De repente, a mesma nação que sempre menosprezou (e continua a fazê-lo) aquele que é seu maior ícone no esporte, o usa como escudo para enfrentar as "ofensas" argentinas.Sobre esse assunto, vale ler a excelente crônica de Bob Fernandes: "Brasil despreza e não merece Pelé".



Uma segunda canção criada por torcedores brazucas durante o torneio falava de Pelé. Um trecho: "Se você é argentino, então vai tomar no cu!".

"A musiquinha deles"

"Eles já se foram há algum tempo. Levaram para casa seus cânticos provocativos." É assim que a reportagem do 'Bom dia, Brasil' (exibida em agosto) se referiu aos torcedores argentinos e à canção 'Décime que se siente'.

Entretanto, não se tratava de uma matéria feita para lembrar a maneira que os hermanos torceram por sua seleção durante a Copa do Mundo: a produção mostrou as mais variadas paródias feitas por torcidas organizadas dos times brasileiros.

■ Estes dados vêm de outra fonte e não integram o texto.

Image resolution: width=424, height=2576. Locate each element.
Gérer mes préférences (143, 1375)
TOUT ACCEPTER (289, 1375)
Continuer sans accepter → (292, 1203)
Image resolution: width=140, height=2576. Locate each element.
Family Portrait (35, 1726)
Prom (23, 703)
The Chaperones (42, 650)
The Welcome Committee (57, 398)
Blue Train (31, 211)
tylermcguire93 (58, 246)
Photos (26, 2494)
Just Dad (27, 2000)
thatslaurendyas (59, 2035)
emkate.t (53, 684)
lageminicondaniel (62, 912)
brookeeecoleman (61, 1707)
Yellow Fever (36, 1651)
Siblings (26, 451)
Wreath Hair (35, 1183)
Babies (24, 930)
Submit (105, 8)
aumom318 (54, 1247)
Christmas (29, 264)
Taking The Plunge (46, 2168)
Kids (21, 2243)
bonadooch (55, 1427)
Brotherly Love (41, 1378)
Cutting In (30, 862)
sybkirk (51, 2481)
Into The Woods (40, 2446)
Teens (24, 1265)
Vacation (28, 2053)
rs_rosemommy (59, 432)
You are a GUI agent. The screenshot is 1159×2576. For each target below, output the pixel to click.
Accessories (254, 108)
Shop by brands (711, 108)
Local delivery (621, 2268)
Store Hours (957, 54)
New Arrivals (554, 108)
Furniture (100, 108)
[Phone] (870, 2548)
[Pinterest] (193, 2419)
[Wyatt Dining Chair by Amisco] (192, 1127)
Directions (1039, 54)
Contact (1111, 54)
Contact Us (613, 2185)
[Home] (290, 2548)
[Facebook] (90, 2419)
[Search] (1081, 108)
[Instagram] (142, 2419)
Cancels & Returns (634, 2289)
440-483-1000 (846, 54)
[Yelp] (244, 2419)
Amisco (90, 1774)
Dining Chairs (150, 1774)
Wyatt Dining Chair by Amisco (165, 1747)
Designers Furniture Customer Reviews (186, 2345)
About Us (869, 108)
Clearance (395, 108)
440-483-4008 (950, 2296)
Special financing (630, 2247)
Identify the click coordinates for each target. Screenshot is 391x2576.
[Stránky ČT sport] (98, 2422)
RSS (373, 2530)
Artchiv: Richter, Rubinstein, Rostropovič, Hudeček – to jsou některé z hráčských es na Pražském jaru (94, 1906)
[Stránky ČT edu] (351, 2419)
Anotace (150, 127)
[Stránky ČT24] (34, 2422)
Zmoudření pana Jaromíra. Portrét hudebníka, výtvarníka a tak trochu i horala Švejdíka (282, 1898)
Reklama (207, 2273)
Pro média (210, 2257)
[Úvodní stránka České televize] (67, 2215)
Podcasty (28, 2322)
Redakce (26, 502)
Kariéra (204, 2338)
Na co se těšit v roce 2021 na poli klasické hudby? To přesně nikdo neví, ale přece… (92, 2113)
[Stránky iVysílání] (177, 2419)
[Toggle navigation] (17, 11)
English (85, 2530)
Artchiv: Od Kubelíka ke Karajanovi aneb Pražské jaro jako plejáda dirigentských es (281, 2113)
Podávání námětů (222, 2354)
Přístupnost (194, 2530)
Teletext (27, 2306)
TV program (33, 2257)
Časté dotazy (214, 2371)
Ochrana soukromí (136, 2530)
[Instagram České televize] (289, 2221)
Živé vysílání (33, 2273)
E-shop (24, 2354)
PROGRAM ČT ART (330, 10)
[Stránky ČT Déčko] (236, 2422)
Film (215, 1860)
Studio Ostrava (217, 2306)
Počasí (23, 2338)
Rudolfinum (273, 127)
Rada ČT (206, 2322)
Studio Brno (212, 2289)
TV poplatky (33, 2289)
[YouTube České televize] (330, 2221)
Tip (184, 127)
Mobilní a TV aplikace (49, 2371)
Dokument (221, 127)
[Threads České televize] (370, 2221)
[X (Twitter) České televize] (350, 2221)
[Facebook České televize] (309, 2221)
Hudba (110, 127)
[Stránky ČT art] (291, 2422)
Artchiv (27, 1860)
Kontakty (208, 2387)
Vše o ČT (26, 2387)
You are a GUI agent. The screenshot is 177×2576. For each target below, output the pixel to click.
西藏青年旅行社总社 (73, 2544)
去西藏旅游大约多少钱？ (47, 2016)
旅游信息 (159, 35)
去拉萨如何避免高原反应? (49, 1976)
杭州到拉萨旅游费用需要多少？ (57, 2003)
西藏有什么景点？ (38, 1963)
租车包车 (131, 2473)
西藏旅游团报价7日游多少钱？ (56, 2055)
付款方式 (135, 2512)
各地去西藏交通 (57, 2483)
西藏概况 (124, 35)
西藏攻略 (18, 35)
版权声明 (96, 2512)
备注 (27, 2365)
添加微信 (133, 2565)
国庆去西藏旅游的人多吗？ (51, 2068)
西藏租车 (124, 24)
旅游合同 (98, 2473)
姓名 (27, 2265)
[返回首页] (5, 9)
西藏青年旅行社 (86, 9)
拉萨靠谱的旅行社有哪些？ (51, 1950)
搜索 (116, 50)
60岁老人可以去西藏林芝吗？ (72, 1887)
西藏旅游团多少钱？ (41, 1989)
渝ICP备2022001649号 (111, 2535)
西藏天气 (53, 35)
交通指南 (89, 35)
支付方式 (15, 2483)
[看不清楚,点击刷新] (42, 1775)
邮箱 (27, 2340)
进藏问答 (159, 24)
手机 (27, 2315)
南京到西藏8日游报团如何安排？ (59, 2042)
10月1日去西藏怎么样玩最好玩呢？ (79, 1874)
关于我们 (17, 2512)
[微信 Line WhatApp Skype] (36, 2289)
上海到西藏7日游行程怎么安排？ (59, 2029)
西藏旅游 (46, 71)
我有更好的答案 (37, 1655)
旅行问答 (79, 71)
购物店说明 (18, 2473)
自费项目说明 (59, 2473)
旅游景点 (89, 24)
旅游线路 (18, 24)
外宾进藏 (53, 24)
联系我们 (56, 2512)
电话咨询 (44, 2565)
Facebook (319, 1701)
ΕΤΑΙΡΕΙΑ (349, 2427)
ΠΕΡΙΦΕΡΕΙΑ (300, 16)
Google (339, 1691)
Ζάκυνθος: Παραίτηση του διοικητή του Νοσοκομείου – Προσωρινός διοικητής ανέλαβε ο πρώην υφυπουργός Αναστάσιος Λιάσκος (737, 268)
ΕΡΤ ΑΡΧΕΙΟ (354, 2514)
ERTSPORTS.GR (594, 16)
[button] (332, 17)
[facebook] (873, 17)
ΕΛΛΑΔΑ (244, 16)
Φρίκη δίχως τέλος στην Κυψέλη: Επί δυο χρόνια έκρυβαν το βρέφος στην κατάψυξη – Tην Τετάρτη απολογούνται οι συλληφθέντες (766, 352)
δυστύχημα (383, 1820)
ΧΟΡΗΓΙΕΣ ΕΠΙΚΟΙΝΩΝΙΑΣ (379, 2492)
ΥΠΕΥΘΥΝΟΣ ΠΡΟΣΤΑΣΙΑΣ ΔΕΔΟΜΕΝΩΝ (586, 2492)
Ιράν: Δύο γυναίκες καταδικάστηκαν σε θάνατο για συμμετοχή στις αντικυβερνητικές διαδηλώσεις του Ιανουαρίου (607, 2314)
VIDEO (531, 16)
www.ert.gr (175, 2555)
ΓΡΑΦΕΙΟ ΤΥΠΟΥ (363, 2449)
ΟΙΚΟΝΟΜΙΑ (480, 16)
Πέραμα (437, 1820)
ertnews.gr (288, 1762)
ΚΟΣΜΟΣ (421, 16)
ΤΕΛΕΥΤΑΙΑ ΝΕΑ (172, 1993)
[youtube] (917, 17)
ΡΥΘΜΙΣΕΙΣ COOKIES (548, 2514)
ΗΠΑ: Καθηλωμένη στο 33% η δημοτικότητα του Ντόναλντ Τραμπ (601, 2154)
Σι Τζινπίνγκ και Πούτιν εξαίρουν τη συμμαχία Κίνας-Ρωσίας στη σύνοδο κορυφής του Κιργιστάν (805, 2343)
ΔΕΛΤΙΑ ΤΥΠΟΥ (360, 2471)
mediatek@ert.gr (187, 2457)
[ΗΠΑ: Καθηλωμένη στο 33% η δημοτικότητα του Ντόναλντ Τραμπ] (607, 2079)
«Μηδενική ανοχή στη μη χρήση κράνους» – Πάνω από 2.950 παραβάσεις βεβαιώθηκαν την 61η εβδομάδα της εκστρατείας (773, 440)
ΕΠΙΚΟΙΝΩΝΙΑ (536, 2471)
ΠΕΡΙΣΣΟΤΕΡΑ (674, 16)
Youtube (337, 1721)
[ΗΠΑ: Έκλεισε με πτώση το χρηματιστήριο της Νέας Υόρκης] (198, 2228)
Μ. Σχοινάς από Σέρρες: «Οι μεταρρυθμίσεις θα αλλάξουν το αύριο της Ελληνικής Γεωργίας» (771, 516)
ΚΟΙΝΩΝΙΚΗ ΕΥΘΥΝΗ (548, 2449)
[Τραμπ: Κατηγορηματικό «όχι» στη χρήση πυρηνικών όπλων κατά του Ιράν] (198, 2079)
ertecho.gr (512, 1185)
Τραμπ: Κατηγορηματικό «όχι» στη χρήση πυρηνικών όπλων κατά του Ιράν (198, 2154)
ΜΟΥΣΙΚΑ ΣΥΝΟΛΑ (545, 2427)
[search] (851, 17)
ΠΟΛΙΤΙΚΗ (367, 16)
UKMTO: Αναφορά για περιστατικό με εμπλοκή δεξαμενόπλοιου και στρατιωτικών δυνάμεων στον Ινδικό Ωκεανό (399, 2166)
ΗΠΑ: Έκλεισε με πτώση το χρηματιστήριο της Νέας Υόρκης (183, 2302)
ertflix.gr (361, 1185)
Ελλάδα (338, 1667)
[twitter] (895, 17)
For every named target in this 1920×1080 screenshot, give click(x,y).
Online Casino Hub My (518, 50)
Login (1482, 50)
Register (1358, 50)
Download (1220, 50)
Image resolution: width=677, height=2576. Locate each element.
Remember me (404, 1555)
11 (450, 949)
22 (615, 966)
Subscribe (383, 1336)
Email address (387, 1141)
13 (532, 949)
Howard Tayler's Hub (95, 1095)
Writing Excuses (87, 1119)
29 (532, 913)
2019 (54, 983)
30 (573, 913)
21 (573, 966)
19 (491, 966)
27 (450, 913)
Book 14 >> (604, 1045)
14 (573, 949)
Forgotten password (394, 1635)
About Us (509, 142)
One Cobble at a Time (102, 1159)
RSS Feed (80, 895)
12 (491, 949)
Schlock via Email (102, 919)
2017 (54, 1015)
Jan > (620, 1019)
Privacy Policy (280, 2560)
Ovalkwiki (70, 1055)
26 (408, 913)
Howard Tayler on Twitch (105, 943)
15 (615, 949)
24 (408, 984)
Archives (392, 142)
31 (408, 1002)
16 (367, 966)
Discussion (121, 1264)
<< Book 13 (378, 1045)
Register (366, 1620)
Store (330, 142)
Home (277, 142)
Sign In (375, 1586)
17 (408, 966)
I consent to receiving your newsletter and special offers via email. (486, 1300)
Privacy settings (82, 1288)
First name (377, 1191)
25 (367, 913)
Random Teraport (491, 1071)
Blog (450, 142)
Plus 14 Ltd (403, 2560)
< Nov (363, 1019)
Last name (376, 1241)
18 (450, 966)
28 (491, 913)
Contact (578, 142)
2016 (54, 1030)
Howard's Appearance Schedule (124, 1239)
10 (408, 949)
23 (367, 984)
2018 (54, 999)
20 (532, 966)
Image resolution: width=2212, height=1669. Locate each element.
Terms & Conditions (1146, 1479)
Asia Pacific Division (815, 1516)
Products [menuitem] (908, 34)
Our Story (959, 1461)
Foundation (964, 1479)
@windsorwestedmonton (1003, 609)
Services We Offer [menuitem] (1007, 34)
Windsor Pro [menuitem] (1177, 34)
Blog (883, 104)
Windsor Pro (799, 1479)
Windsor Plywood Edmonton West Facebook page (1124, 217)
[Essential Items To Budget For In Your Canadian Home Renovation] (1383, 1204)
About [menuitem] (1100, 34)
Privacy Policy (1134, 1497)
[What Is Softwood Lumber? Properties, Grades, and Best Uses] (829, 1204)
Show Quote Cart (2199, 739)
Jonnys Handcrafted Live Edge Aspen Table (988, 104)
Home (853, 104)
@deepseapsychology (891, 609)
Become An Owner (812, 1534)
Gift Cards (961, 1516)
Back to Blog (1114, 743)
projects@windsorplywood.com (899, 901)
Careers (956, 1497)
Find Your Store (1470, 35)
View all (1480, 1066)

Após serem reproduzidas as versões de corinthianos, flamenguistas, gremistas e muitos outros, a apresentadora do telejornal conclui: "finalmente aquela musiquinha irritante foi melhorada aqui pelas nossas torcidas".

Melhorada?!

Depois da exibição do programa global, outras torcidas criaram suas versões. A do São Paulo Futebol Clube, por exemplo, menciona uma suposta homossexualidade de atletas que joga(ra)m pelo Corinthians.

O jornal argentino Olé também falou da nova febre nacional, com a seguinte manchete: "Agora eles gostam". O diário grafou: "o hit argentino segue tocando, mas o que mais surpreende é que está sendo cantado pelos próprios brasileiros"

No fundo, talvez a canção argentina tenha incomodado tanto o povo brasileiro porque, diferentemente do que acontece por lá, aqui não existe a cultura de se torcer pela seleção.